- Short exercise -
List every line of the entries below that contains the word "Viewport", matching case exactly.

- Rows of pointing data -
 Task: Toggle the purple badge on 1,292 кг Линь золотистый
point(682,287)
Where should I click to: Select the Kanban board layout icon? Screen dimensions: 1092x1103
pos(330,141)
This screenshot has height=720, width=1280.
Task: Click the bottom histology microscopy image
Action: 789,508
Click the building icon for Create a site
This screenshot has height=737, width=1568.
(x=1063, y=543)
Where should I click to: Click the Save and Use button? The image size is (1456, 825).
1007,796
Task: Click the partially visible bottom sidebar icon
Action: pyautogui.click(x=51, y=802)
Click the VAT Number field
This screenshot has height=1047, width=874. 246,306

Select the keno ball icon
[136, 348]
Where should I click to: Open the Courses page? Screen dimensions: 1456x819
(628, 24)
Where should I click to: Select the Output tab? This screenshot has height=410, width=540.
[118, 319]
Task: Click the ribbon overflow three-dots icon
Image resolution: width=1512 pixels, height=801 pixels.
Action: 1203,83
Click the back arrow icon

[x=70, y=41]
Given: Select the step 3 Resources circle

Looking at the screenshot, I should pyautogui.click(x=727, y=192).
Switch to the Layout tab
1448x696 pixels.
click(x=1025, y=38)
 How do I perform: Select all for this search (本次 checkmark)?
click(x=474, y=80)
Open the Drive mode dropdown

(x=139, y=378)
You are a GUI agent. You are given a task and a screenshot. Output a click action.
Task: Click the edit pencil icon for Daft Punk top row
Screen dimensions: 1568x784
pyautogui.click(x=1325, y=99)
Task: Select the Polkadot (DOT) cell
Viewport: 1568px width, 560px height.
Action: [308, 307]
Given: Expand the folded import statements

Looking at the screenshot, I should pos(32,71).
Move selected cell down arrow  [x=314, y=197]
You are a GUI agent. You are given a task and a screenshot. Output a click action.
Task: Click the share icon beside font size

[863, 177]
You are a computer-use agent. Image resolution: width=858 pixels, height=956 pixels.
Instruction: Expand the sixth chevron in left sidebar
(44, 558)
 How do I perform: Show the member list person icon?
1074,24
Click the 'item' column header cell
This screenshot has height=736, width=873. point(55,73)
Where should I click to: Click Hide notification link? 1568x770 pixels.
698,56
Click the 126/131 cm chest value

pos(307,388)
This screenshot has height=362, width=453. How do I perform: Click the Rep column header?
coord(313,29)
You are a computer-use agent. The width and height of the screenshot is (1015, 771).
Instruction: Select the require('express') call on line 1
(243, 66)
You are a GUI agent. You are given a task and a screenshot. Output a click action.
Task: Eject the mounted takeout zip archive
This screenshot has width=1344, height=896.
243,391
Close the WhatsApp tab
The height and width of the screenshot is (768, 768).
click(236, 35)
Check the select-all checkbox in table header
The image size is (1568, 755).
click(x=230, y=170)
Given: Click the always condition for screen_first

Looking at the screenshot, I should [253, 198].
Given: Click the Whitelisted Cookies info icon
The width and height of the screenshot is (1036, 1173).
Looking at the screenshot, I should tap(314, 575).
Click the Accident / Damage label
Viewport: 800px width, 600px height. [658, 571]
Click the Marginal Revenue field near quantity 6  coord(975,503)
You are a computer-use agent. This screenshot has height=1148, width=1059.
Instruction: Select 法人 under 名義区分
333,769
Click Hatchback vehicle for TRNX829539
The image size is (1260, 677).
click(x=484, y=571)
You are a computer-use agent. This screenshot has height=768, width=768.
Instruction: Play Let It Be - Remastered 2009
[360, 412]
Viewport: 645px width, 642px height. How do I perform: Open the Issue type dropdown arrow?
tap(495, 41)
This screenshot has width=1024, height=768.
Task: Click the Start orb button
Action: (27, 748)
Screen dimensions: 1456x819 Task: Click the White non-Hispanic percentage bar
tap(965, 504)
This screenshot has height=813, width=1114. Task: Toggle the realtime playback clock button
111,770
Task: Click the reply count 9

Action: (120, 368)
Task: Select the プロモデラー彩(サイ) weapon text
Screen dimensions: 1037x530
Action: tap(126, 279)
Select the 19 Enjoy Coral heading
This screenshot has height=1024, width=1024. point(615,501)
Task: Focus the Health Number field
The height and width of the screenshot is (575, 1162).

- Exercise solution -
Viewport: 1568px width, 560px height.
Viewport: 800px width, 600px height. [658, 571]
Viewport: 645px width, 642px height. How do I perform: Open the Issue type dropdown arrow?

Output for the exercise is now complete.